[What to do] Set down each entry as it stands. Skip the pictures.

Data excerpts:
-- Opening Marker --

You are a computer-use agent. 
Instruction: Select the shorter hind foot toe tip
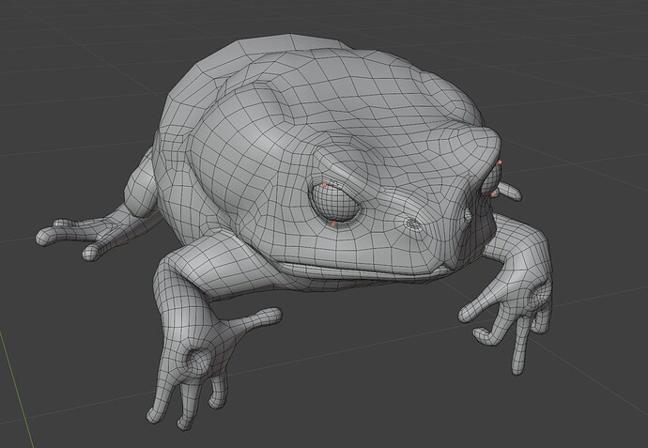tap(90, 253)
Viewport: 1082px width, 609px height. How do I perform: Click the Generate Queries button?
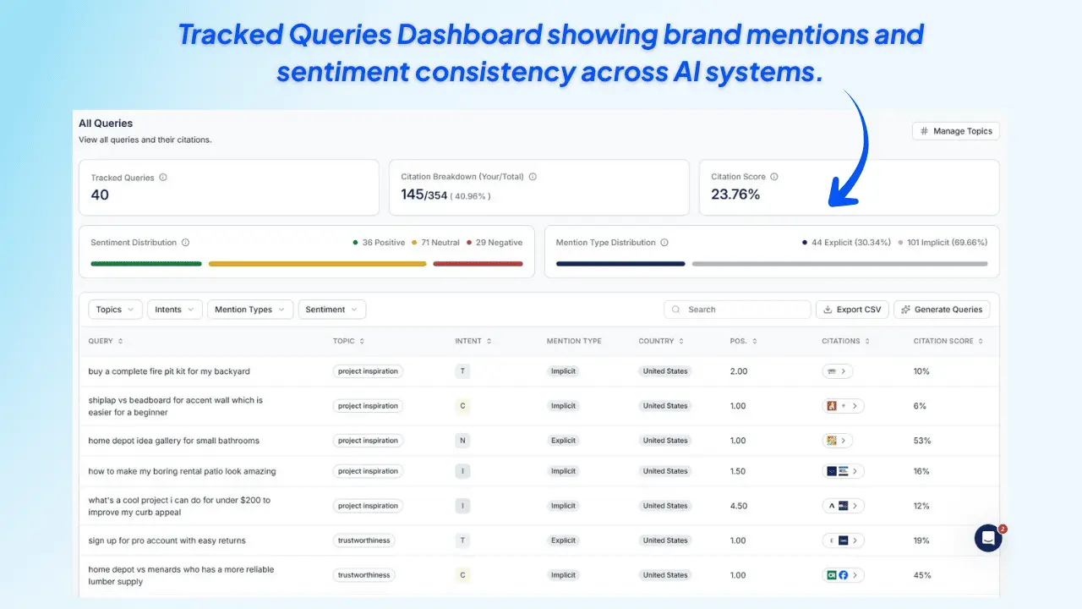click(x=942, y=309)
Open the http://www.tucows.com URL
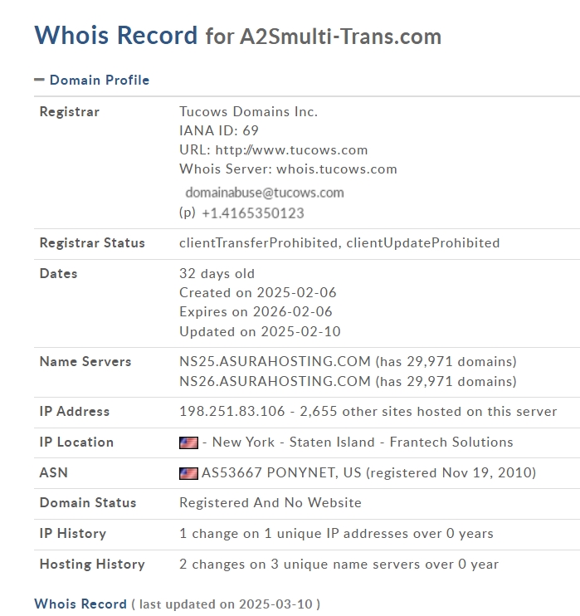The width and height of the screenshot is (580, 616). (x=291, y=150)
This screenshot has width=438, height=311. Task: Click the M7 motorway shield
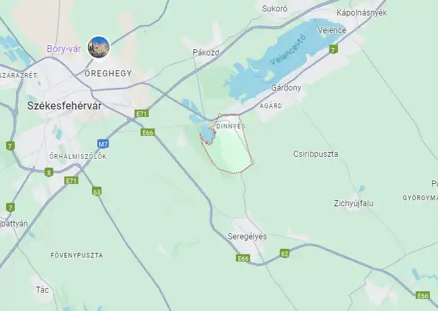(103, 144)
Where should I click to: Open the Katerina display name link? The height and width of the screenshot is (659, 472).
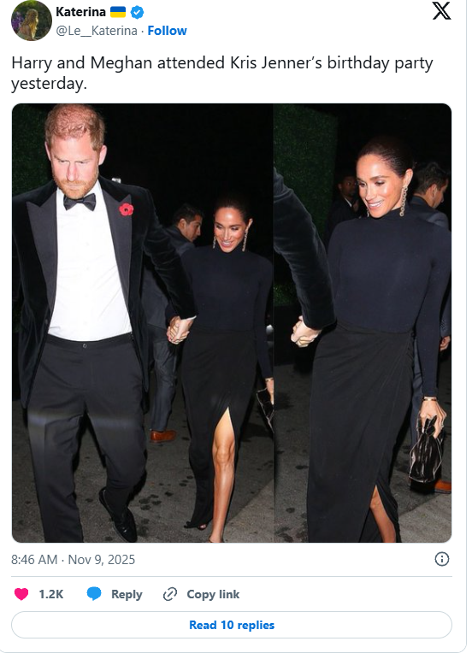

-- Closing Marker --

[Task answer]
You are a computer-use agent. 
Instruction: Select the shorter hind foot toe tip
tap(90, 253)
Viewport: 1082px width, 609px height. How do I perform: Click the Generate Queries button?
click(x=942, y=309)
Open the http://www.tucows.com URL
The width and height of the screenshot is (580, 616). (x=291, y=150)
This screenshot has width=438, height=311. Task: Click the M7 motorway shield
(103, 144)
Where should I click to: Open the Katerina display name link? The height and width of the screenshot is (659, 472).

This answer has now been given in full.